Eso no es así; el genocidio, la tortura, los crímenes de lesa humanidad, no son cualquier cosa. Estos crímenes son muy específicos y concretos. No se juzga el hecho de que sean dictaduras; se juzga el genocidio. Las dictaduras pueden exiliar, torturar o matar a un opositor, pero lo que ha habido en Chile no ha sido sólo eso sino un plan sistemático y elaborado para eliminar un grupo de gente, y eso es genocidio.

Estaríamos entonces frente a una nueva situación en la lucha por los derechos humanos

Ciertamente, lo que hasta ahora se ha conseguido es ya un gran paso adelante, pese inclusive a que el resultado final sea adverso. Se ha instalado un sentimiento de esperanza para las poblaciones oprimidas por regímenes que incurrieron en actos sistemáticos de desapariciones, torturas y asesinatos, la esperanza de que por fin puedan, en algún momento, llegar a tener justicia. (I.R.P.)

 

Salvando las distancias...

 

Los tiempos son malos para los gobiernos violadores de los derechos humanos. El mundo se ha hecho muy chico como para que puedan esconderse de la fiscalización pública mundial. Si no que lo cuente Pinochet.

Salvando todas las distancias del caso, también lo puede decir el Presidente Fujimori, que cada vez que viaja al extranjero –siempre que no sea, por supuesto, a alguno de los antiguos "tigres asiáticos"–, ha sido reiteradamente incomodado por la situación de los derechos humanos en el Perú.

La última ocasión para ello tuvo lugar en su reciente visita al Canadá. Fujimori llegó a ese país con la agenda llena de ideas para atraer las inversiones canadienses en nuestro país. No contó, sin embargo, con el hecho de que parte de su tiempo lo tendría que dedicar a responder sobre la política de derechos humanos de su Gobierno ante el requerimiento de la sociedad y el Gobierno canadienses.

En efecto, por consejo de su embajador y la Oficina de Asuntos Externos canadienses, Fujimori tuvo que aceptar reunirse con representantes de la Iglesia, sindicatos y organizaciones de derechos humanos que urgieron al primer ministro, Jean Chretien, tratar asuntos de derechos humanos con el presidente peruano.

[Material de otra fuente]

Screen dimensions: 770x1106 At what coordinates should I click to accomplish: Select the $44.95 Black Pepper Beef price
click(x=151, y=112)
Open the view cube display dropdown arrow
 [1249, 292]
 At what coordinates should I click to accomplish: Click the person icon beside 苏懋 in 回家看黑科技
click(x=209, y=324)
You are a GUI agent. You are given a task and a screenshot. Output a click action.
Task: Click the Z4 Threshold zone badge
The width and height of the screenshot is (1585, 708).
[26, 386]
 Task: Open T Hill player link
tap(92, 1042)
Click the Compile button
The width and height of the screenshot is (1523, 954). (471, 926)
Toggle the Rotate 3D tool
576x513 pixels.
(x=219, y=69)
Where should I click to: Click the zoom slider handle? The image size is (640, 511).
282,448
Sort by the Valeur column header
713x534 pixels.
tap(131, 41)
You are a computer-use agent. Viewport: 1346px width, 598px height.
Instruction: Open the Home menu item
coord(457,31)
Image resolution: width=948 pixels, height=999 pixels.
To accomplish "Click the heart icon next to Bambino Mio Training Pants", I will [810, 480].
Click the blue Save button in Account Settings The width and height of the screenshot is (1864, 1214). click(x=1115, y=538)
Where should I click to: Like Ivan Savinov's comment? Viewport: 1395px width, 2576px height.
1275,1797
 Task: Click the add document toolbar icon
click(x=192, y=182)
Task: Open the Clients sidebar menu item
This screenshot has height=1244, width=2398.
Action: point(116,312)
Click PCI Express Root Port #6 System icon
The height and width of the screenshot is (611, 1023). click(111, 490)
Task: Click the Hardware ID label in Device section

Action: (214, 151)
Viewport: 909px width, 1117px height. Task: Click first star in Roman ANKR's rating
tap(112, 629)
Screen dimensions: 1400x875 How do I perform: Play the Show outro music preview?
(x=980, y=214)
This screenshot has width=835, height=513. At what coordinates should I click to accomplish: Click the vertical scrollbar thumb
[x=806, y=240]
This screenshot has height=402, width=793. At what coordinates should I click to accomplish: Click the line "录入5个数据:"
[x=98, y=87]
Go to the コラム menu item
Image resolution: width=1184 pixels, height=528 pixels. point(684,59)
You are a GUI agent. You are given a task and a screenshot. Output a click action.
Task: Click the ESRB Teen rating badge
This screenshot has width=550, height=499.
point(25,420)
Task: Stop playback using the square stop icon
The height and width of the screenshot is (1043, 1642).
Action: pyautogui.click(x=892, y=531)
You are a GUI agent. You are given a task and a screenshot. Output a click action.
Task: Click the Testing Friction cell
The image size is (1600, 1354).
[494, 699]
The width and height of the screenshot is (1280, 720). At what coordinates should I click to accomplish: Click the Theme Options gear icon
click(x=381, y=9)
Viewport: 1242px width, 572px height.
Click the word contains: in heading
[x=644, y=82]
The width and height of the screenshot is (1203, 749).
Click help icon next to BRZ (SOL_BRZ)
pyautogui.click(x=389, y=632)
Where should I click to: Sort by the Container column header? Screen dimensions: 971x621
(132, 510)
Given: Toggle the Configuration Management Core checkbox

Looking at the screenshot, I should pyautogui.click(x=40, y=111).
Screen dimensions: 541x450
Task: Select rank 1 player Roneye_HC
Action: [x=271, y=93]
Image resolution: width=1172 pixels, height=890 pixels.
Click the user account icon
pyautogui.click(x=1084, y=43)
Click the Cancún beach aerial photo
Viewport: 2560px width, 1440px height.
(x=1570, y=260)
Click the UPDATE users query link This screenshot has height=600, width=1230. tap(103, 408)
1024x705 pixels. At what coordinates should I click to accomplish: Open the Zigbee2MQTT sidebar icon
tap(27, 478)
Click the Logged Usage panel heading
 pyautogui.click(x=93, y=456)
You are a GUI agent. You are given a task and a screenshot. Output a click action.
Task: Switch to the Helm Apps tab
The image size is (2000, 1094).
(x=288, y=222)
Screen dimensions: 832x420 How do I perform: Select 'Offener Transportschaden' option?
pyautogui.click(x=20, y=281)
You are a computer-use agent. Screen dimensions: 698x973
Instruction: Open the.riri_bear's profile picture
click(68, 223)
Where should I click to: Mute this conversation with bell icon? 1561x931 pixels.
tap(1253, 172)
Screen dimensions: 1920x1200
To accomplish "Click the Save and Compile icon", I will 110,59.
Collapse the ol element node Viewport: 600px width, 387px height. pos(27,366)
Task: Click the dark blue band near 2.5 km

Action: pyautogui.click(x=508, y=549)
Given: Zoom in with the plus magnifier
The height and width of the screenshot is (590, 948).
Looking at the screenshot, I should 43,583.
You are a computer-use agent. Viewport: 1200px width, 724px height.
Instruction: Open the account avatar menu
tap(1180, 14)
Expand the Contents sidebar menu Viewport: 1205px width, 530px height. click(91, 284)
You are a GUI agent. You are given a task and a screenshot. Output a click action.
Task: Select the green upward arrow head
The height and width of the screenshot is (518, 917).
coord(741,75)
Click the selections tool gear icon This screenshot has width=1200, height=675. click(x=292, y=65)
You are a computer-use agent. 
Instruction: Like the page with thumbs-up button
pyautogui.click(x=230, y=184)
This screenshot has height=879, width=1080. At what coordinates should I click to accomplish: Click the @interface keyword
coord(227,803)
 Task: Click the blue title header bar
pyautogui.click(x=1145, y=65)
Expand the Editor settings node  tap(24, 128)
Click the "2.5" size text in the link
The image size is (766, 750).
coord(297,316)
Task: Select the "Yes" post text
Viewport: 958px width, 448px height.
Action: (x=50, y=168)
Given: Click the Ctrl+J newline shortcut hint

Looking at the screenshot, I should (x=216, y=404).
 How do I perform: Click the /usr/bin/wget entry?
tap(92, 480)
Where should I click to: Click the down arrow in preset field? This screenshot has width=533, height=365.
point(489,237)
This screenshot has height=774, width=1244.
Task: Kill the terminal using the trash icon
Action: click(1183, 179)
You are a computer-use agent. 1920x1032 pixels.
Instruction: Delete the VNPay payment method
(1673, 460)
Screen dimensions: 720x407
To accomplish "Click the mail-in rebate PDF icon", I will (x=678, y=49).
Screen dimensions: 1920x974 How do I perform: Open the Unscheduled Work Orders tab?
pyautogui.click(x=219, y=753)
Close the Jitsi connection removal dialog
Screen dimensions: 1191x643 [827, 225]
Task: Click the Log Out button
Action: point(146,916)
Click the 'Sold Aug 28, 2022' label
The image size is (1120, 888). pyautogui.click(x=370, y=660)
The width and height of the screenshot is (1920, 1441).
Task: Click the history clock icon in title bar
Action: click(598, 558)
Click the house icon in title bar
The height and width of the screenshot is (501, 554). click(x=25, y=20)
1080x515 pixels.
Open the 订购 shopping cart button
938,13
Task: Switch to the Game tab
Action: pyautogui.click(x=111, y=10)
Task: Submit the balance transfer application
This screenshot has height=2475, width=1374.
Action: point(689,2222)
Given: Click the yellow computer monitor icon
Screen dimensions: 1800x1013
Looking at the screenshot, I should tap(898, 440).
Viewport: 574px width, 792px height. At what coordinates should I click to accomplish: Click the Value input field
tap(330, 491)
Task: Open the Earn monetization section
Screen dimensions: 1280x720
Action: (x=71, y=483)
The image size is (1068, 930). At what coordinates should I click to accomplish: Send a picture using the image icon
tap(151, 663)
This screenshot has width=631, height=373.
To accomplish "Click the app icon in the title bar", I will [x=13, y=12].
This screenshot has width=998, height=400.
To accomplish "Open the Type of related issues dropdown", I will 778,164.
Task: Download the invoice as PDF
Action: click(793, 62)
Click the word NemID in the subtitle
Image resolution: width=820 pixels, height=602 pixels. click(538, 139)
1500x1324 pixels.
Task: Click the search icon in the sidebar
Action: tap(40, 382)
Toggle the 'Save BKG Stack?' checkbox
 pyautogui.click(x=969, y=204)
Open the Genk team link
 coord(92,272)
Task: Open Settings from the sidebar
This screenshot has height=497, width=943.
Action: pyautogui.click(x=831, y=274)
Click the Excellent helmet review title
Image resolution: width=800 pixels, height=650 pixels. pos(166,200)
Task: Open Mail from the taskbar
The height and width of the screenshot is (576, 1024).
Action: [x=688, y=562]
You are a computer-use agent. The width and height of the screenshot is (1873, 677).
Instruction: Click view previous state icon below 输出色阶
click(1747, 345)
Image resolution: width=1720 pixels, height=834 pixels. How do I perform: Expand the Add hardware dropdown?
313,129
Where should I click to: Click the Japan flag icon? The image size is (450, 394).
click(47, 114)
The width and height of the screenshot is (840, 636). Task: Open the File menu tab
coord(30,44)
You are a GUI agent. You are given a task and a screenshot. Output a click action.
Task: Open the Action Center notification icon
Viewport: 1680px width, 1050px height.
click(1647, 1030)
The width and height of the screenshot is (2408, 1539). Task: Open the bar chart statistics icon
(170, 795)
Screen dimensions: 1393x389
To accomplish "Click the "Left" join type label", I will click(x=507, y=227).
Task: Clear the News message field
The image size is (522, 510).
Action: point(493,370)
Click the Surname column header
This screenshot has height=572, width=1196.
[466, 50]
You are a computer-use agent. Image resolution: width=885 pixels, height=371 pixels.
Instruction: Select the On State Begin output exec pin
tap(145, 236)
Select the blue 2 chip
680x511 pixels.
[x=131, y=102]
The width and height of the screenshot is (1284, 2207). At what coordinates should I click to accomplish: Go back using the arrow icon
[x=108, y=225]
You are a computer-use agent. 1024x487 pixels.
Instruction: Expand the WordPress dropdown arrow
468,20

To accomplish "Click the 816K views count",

"Es esencial que usted exprese nuestra grave preocupación sobre las 877 desapariciones forzadas que han tenido lugar desde el año en que el Presidente Fujimori asumió el poder, así como el sistemático ataque contra las instituciones democráticas, el Poder Judicial, los derechos laborales, la libertad de prensa y otras voces disidentes", dijeron los organizadores en una carta dirigida al primer ministro.

Ante el primer ministro y los grupos de derechos humanos, Fujimori repitió sus viejos argumentos según los cuales las peores violaciones de los derechos humanos ocurrieron antes de su asunción al poder en 1990, pero admitió que se produjeron "excesos" durante los primeros años de su mandato. "Las violaciones de los derechos humanos eran sustanciales al principio y ahora han desaparecido." Defendió la ley de amnistía otorgada por él en 1995 para garantizar inmunidad a los militares, y señaló que se trataba de algo completamente legal. Asimismo, sostuvo que algunas áreas permanecen en estado de emergencia para evitar el resurgimiento del terrorismo.

Como se ve, el Presidente, como en otras ocasiones, tuvo que ponerse a la defensiva. Es que violar derechos humanos y atropellar la democracia tiene hoy en día un costo muy alto. Y que no vengan a decir que todo es porque hay gente interesada en desprestigiar al Gobierno. (I.R.P.)